━━━ EXERCISE MATERIAL ━━━
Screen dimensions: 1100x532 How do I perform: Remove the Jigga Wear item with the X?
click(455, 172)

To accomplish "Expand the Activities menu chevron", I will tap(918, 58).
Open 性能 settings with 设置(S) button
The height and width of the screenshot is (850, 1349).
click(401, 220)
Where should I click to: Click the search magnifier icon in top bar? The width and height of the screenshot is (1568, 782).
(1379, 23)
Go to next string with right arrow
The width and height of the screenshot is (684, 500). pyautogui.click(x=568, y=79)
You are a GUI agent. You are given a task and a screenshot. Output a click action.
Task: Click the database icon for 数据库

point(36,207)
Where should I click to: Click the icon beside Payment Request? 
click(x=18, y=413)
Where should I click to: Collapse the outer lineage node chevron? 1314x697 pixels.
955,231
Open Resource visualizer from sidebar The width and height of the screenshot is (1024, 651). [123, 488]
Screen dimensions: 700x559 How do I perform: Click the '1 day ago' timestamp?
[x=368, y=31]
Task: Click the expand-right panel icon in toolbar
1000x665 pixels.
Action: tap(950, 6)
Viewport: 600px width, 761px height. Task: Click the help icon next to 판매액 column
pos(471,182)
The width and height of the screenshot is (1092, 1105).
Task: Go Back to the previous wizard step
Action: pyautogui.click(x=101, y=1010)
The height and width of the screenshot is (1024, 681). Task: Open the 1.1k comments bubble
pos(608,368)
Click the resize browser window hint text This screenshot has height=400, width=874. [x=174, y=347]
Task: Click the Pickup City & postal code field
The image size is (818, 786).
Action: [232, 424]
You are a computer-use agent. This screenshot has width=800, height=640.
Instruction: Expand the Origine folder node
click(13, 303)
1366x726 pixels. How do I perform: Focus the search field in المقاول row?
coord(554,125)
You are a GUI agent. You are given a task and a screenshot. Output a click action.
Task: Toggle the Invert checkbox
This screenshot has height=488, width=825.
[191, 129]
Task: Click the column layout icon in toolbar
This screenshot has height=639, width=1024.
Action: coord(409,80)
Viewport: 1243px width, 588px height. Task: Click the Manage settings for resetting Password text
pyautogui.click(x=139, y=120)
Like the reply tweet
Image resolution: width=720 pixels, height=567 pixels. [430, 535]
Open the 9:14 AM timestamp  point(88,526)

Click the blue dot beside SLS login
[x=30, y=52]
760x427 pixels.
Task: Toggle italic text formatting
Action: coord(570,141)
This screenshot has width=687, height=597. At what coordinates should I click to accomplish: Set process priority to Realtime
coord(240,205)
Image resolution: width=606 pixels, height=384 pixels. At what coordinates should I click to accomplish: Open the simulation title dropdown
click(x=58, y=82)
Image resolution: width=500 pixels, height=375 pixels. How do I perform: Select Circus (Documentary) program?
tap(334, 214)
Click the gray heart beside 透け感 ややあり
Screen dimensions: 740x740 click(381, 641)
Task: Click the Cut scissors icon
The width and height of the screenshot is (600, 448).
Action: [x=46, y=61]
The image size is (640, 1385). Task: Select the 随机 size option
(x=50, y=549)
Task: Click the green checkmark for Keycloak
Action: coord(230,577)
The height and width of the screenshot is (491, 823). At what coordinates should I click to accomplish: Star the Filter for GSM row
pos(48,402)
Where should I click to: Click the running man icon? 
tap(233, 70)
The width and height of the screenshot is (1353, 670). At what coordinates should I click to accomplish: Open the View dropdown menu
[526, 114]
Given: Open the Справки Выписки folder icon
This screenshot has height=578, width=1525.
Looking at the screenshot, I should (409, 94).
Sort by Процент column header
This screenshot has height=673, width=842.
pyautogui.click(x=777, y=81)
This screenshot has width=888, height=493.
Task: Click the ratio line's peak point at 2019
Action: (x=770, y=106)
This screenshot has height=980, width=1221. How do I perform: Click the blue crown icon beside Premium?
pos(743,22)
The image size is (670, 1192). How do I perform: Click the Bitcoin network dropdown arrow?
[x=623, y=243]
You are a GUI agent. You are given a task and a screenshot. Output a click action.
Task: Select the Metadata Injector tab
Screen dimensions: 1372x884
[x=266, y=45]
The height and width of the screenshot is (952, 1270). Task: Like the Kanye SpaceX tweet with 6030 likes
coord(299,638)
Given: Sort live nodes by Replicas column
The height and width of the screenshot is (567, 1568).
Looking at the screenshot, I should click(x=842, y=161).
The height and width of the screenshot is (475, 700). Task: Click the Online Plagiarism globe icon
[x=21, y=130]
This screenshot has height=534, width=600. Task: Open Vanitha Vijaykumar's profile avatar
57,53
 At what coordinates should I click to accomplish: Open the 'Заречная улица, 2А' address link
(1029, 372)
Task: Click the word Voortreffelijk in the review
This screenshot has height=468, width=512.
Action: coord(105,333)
━━━
AIM OF THE TASK:
What are the lines from the one containing "Task: Click the word" to the end of the material above? Return them exactly, and only them.

ANSWER FOR THE TASK:
Task: Click the word Voortreffelijk in the review
This screenshot has height=468, width=512.
Action: coord(105,333)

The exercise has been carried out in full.